1   International Power Opatovice, Czech Republic(1)(2) Coal/gas (Cogen) 585 580 1,945 MWth 1,925 MWth
2   ISAB, Italy Gas (IGCC) 528 181 - -
3   Tejo Energia (Pego), Portugal Coal 600 300 - -
4   Turbogás, Portugal Gas (CCGT) 990 594 - -
5   Spanish Hydro, Spain Hydro 84 57 - -
6   Uni-Mar (Marmara), Turkey Gas (CCGT) 480 160 - -
7   Deeside, UK Gas (CCGT) 500 500 - -
8   Derwent, UK Gas (CCGT) 214 50 - -
9   First Hydro, UK Pumped storage 2,088 1,462 - -
10   Rugeley, UK Coal/50 MW of OCGT 1,050 1,050 - -
11   Saltend, UK Gas (CCGT/Cogen) 1,200 840 0.30m lbs/hr 0.21m lbs/hr
               
    Europe total in operation   8,319 5,774    

(1) In October 2005, Elektrarny Opatovice (EOP) changed its name to International Power Opatovice.
(2) Gross capacity amount shown for International Power Opatovice represents the actual net interest owned directly or indirectly by International Power Opatovice.

In February 2006, we confirmed our intention to install flue gas desulphurisation (FGD) equipment at Rugeley. FGD equipment will allow Rugeley to reduce sulphur emissions and operate at a higher load factor. This decision was primarily based on the anticipated longer-term CO2 allocations for coal fired plant in the UK. We are currently negotiating an Engineering, Procurement and Construction (EPC) contract for this project.

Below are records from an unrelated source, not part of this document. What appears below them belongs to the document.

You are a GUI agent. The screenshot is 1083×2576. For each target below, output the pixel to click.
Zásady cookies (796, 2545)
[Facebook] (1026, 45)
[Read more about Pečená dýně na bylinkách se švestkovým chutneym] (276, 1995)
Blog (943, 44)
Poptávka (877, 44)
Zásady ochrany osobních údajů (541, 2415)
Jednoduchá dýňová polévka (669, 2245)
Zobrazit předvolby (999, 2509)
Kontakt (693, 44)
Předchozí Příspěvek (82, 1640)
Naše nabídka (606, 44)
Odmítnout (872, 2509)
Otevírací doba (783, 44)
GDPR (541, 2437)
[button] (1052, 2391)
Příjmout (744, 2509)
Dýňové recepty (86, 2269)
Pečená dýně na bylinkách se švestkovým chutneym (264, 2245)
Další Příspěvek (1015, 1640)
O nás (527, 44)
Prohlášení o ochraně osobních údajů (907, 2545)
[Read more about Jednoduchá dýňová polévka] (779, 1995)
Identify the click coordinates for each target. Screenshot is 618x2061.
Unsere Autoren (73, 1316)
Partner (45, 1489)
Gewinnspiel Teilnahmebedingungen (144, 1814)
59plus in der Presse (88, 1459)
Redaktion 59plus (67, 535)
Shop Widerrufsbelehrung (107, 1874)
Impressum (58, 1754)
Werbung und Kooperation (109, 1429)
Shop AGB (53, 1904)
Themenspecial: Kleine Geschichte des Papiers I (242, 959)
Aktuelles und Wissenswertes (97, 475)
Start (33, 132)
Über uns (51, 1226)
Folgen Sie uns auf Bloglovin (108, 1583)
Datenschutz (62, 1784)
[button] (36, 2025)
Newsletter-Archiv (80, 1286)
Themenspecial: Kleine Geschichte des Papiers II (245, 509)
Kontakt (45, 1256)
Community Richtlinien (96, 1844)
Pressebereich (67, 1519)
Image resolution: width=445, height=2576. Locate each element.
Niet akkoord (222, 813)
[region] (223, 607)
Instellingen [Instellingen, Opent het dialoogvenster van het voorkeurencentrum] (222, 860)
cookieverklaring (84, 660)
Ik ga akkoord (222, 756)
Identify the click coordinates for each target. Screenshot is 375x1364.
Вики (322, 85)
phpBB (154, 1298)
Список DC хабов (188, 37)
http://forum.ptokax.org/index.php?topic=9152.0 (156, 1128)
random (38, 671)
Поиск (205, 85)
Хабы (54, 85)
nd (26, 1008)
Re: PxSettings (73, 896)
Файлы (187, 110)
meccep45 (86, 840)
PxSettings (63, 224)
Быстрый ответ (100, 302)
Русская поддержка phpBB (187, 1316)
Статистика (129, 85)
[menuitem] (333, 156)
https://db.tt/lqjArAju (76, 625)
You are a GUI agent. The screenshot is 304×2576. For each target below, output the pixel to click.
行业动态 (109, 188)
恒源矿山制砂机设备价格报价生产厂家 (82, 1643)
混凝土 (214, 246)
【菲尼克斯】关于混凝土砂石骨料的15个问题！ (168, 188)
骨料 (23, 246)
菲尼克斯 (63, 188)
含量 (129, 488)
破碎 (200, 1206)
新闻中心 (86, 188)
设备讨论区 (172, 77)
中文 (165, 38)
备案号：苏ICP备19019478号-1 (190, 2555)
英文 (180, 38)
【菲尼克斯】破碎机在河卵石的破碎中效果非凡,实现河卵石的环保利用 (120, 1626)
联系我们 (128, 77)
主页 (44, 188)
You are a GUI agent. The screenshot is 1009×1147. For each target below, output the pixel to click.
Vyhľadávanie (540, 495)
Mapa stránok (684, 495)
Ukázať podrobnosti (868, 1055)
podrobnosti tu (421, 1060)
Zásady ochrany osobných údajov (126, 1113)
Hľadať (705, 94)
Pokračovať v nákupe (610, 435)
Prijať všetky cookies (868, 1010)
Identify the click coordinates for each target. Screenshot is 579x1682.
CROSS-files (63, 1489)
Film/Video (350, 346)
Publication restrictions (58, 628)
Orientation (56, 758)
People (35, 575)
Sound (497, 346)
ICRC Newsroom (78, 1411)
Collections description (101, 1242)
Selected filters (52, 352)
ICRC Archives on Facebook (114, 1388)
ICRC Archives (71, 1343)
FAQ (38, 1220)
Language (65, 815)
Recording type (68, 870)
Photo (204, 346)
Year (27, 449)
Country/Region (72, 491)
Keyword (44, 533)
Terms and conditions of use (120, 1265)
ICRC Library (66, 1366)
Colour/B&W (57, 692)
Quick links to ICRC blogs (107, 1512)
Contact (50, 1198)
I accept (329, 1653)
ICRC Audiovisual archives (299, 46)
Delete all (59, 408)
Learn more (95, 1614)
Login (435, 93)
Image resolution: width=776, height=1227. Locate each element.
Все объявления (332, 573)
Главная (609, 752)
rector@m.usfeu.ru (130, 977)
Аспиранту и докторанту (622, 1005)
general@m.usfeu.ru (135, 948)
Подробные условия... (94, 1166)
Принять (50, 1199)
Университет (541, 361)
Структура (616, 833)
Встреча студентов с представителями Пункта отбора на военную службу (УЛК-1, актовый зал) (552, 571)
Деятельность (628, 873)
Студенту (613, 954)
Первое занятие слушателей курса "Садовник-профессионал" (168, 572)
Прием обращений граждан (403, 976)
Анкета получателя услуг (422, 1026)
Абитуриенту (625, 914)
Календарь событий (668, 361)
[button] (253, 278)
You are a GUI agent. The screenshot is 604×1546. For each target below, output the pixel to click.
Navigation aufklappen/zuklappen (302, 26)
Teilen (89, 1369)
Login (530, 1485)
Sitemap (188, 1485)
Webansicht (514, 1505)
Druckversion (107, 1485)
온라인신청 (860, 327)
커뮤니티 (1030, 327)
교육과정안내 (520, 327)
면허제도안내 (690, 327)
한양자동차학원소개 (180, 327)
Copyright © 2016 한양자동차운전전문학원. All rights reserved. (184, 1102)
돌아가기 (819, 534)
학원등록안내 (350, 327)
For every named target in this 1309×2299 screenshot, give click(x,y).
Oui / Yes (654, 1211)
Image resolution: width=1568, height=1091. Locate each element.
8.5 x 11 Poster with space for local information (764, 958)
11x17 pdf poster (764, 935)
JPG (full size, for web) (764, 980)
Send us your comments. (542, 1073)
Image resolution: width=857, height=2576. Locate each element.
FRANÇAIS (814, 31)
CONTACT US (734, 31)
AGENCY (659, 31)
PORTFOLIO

During 2005 Rugeley received £68 million in partial settlement in respect of our claim for compensation for the termination of the TXU tolling agreement in November 2002. A further £15 million was received in January 2006, taking total receipts to £83 million.

The acquisition of Saltend was completed in July 2005 in a 70:30 partnership with Mitsui & Co., Ltd of Japan. Approximately 7% of the plant's generating capacity and all of the plant's steam output is contracted to BP Chemicals Limited until 2015 with the balance of the power output sold into the UK power market. As Saltend was acquired with a gas contract for its fuel supply, its fuel cost has been largely unaffected by the volatility of UK gas prices in the year. Saltend has delivered a strong financial performance.

In Portugal, Turbogás and Pego continue to perform well with high availability and a high utilisation by the offtaker, REN. In December 2005, we acquired an additional 5% shareholding in the 600 MW Pego power plant (and associated companies) from EdF for a consideration of £5 million, increasing our ownership to 50%, or 300 MW (net). International Power Opatovice delivered another good performance in 2005 due to a strong demand for power and district heating.

Saltend

In July 2005, Saltend power plant became the latest addition to International Power's UK portfolio when it was acquired in a 70:30 partnership with Mitsui & Co., Ltd of Japan. Saltend is a 1,200 MW combined cycle gas turbine (CCGT) cogeneration plant located near Hull, England. The plant primarily sells its output in the England and Wales power market, and supplies approximately 7% of its power and steam output to the adjacent BP Chemicals site.

Commissioned in 2000, Saltend is one of the latest gas fired plants to be built in the UK, and it is well placed to meet the economic and ecological demands of the UK power market. The plant is committed to continuous improvement and this is reflected in its management systems, which have been accredited with: ISO 9001- 2000 Quality Management; ISO 14001 -1996 Environment Management; and OHSAS 18001 Occupational Health and Safety Management. Saltend is a premier example of advanced and proven technology built around highly efficient equipment that forms the base of a lasting and successful future.